At the water points located in MSF’s areas of response, the teams conduct water and sanitation activities, and our teams conduct awareness-raising campaigns about preventing the spread of disease among displaced people and refugees, both in camps and in the villages of the districts where we work.
From August to December 2017, we responded to a cholera outbreak in Nigeria’s Maiduguri, Monguno, and Mafa. Our teams treated 3,942 patients and operated four cholera treatment centers and two oral rehydration points across the Borno state. We also constructed water and sanitation facilities to help curb the spread of disease. In 2018, we have responded to outbreaks of cholera in Borno, Yobe, and Adamawa states. In 2019, we continued to respond to an ongoing cholera outbreak in the North and Far North regions of Cameroon.
The onset of the rainy season poses higher risks of outbreaks such as cholera and malaria. The water and sanitation infrastructure must be strengthened in order to increase access to safe drinking water to prevent spread of water-borne diseases.

• • • •

▸ Problem description
Print word for word the part of the passage on MSF's cholera response starting with "From August to" and going on through "regions of Cameroon.".

▸ Information supplied
• • • •

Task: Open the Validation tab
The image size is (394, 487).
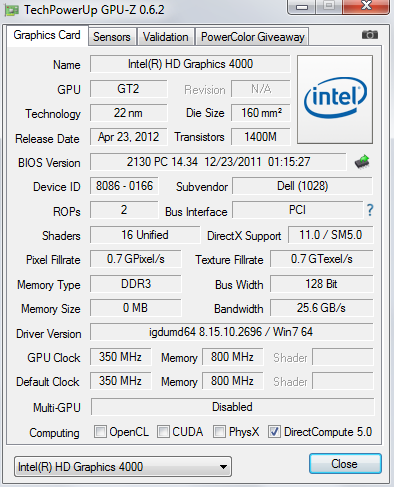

• • • •

▸ Response for this exercise
From August to December 2017, we responded to a cholera outbreak in Nigeria’s Maiduguri, Monguno, and Mafa. Our teams treated 3,942 patients and operated four cholera treatment centers and two oral rehydration points across the Borno state. We also constructed water and sanitation facilities to help curb the spread of disease. In 2018, we have responded to outbreaks of cholera in Borno, Yobe, and Adamawa states. In 2019, we continued to respond to an ongoing cholera outbreak in the North and Far North regions of Cameroon.